Research

Research

Research

Introducing Bleenk: An Agentic LLM for Real-World Software Engineering

Robi Labs Team

Dec 31, 2025

3 Min Read Min Read

Today, we introduce Bleenk, an agentic large language model developed by Robi Labs for real-world software engineering tasks. Bleenk is designed to operate inside complex codebases, use tools reliably, and power autonomous and semi-autonomous software engineering agents.

Agentic LLMs for Software Development

While modern LLMs are highly capable at atomic coding tasks—such as writing isolated functions or providing code completion—they often struggle with real-world software engineering problems.

Production development requires:

  • Understanding large and unfamiliar codebases

  • Reasoning across multiple files and modules

  • Identifying subtle bugs and edge cases

  • Using tools such as search, test runners, and build systems

  • Iterating over failures across long task horizons

Bleenk is built to address these challenges.

Rather than optimizing purely for short-form code generation, Bleenk is trained and evaluated in agentic settings, where the model must reason over long contexts, interact with tools, and maintain state across multi-step workflows.

Designed for Real Engineering Workflows

Bleenk is optimized to run inside code agent scaffolds that define structured interactions between the model, tools, and evaluation environments. This includes workflows inspired by systems such as SWE-Agent–style pipelines, where the model must explore a repository, propose changes, apply patches, and validate results.

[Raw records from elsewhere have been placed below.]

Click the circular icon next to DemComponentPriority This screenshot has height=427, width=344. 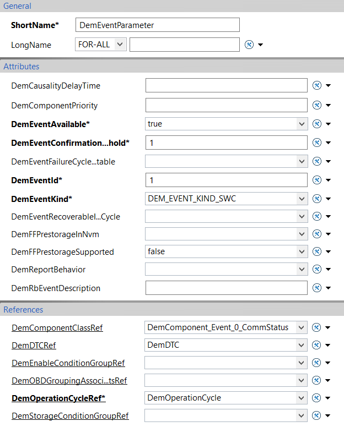coord(317,105)
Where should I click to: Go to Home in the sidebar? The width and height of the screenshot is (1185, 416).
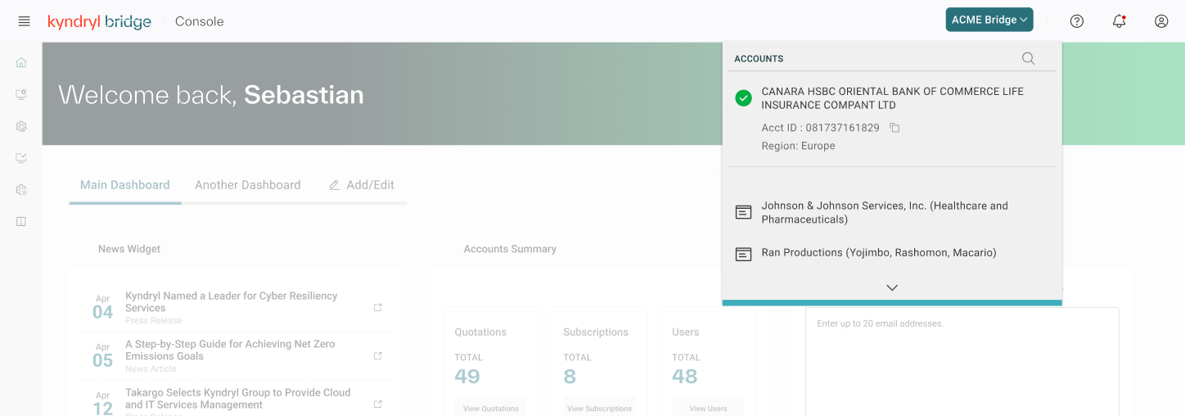point(21,62)
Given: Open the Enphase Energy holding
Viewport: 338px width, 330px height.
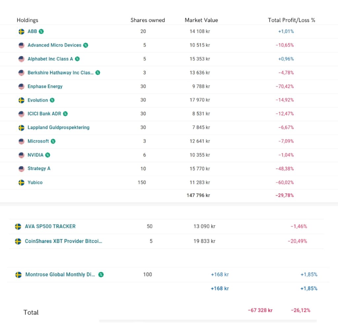Looking at the screenshot, I should pos(45,87).
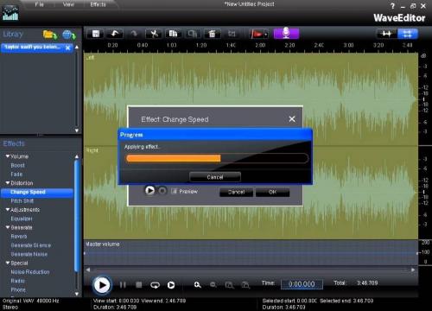
Task: Toggle the loop playback button
Action: click(155, 285)
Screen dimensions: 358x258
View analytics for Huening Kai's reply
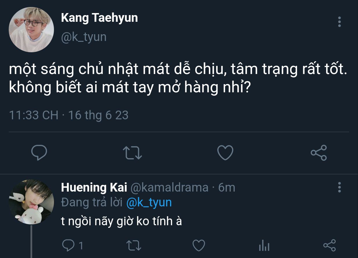(264, 246)
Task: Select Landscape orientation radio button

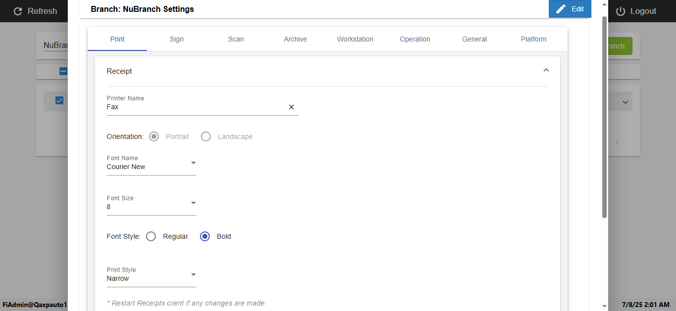Action: coord(206,136)
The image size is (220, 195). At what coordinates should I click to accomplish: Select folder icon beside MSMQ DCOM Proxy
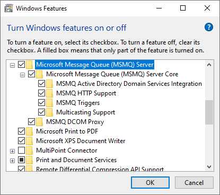[39, 122]
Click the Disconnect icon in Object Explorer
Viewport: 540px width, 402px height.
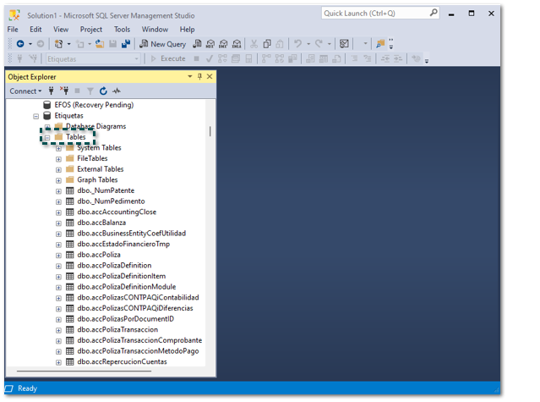click(x=63, y=91)
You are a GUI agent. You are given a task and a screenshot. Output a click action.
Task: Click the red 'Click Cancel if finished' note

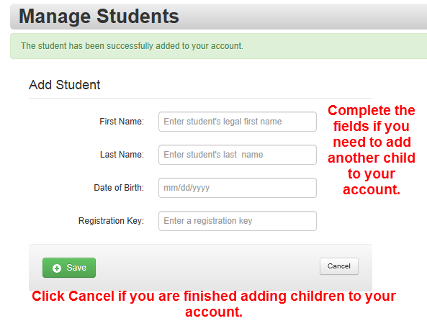pyautogui.click(x=214, y=304)
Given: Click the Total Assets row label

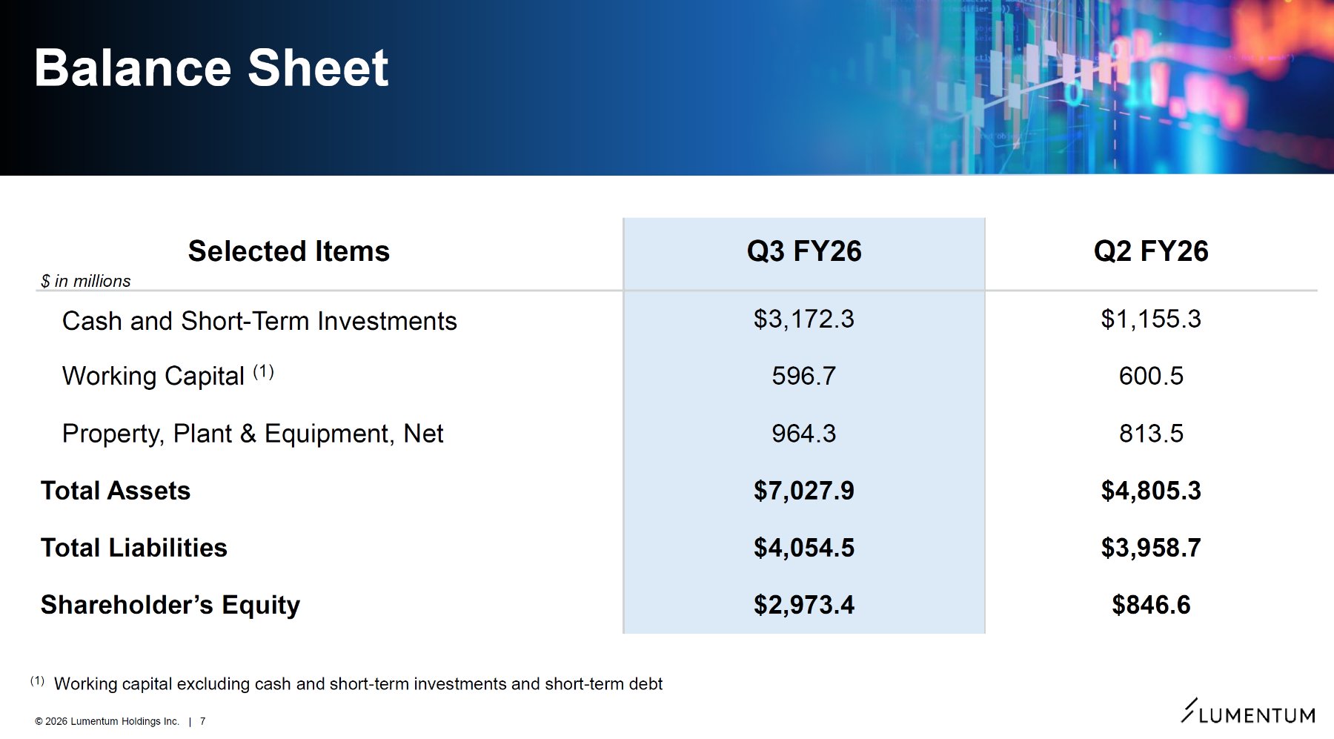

By focusing on these environments during training and evaluation, Bleenk learns to:

  • Navigate large repositories efficiently

  • Identify relevant files and dependencies

  • Apply consistent multi-file edits

  • Recover from intermediate failures

These capabilities are essential for solving real GitHub issues and maintaining production systems.

Benchmark Performance

Bleenk’s design choices translate into strong performance on software engineering benchmarks.

Model

Size (B Tokens)

SWE-bench Verified

SWE-bench Multilingual

Terminal Bench

Bleenk

123

73.2%

71.3%

45.5%

Devstral 2

123

72.2%

61.3%

40.5%

DeepSeek v3.2

671

73.1%

70.2%

46.4%

Kimi K2 Thinking

1000

71.3%

61.1%

35.7%

Claude Sonnet 4.5

77.2%

68.0%

42.8%

GPT-5.1 Codex Max

77.9%

58.1%

Despite being significantly smaller than several competing models, Bleenk delivers competitive or superior performance, particularly in multilingual and tool-driven settings. These results highlight the effectiveness of Bleenk’s agentic training approach.

Built for Tool Use

A defining feature of Bleenk is its tool-first design.

Bleenk is trained to:

  • Select appropriate tools for a given task

  • Chain tool calls coherently

  • Interpret and act on tool outputs

  • Maintain consistency across long execution traces

This makes Bleenk well-suited for environments where the model must interact with:

  • Code search tools

  • File systems

  • Test and build pipelines

  • Custom internal developer tooling

In practice, Bleenk behaves less like an autocomplete engine and more like a junior engineer capable of navigating and modifying real systems.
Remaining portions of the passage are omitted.